Constitutive modelling and numerical simulation aimed at analysing the mechanical response of young and aged human aortic arches under in vivo physiological conditions was presented. The tissue of these two groups were firstly characterised via in vitro tensile test measurements that enabled, via a least-squares procedure, the derivation of the material parameters of a hyperelastic isotropic constitutive model adopted in this work to describe the material response. This material characterisation, together with the proposed alternative methodology to estimate the initial stress, was found to provide a realistic description of the mechanical behaviour of the aortic arch subjected to in vivo normal and hypertension pressures. The maximum principal stress and stretch values adopted here as risk-of-failure criteria allowed the determination of the critical zones of the vessel.

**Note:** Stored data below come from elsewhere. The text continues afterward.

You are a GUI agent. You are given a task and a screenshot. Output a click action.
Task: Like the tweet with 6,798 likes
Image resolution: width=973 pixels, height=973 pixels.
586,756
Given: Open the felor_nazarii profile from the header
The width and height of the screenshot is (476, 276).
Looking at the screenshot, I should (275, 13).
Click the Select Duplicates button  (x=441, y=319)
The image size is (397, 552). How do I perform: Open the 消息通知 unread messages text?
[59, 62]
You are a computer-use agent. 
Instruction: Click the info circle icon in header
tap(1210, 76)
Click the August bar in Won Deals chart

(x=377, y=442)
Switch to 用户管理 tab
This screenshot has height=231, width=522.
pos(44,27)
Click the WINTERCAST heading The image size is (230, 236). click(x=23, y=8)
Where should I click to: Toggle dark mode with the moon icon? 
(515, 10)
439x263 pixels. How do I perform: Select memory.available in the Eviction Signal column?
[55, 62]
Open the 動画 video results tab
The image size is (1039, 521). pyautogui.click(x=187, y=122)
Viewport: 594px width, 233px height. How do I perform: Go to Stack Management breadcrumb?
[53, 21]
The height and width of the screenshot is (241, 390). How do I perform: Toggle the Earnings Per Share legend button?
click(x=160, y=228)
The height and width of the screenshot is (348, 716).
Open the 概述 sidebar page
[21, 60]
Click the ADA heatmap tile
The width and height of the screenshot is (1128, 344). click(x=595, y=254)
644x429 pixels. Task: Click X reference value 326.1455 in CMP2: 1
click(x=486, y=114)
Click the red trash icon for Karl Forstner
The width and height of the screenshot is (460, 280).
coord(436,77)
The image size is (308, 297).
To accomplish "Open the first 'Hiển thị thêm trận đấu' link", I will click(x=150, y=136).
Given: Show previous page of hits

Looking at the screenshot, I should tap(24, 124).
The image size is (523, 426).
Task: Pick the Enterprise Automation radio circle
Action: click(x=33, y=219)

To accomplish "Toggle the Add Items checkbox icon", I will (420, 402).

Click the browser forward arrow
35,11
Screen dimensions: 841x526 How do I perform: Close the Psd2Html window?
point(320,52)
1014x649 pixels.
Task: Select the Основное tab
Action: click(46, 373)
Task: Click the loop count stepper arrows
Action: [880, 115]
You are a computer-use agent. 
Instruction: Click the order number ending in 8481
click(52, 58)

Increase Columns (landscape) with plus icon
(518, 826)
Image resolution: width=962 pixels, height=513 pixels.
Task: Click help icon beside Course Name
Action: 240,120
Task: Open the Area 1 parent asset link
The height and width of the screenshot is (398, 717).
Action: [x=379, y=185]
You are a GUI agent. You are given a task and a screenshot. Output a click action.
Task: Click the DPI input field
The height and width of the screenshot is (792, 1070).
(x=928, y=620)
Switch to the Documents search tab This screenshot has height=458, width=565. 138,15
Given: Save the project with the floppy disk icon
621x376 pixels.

These two failure criteria clearly showed that the zones with higher risk levels are situated at the root of the three aortic arch bifurcations and in the vicinity of the ligamentum arteriosum for both groups of patients. For the healthy young patients, the computed distensibility was very similar to an experimentally measured value reported in the literature. In addition, the predicted distensibility for the aged tissue was very close to the measured value of pathological arteries, which approximately corresponds to 50% lower than that of the young vessel.

Future research on this area will be focused on the limitations of the present analysis, i.e. consideration of patient-specific complex geometry and realistic boundary conditions aimed at achieving a better estimation of the stress and strain patterns in the artery, further validation including more results than those considered in this work, assessment of other constitutive models, effects of the presence of aneurysms, characterisation of the mechanical response of the ligamentum arteriosum in order to more accurately compute the stress concentrations and, in addition, simulation of the influence of blood flow on the mechanical response of the aortic arch.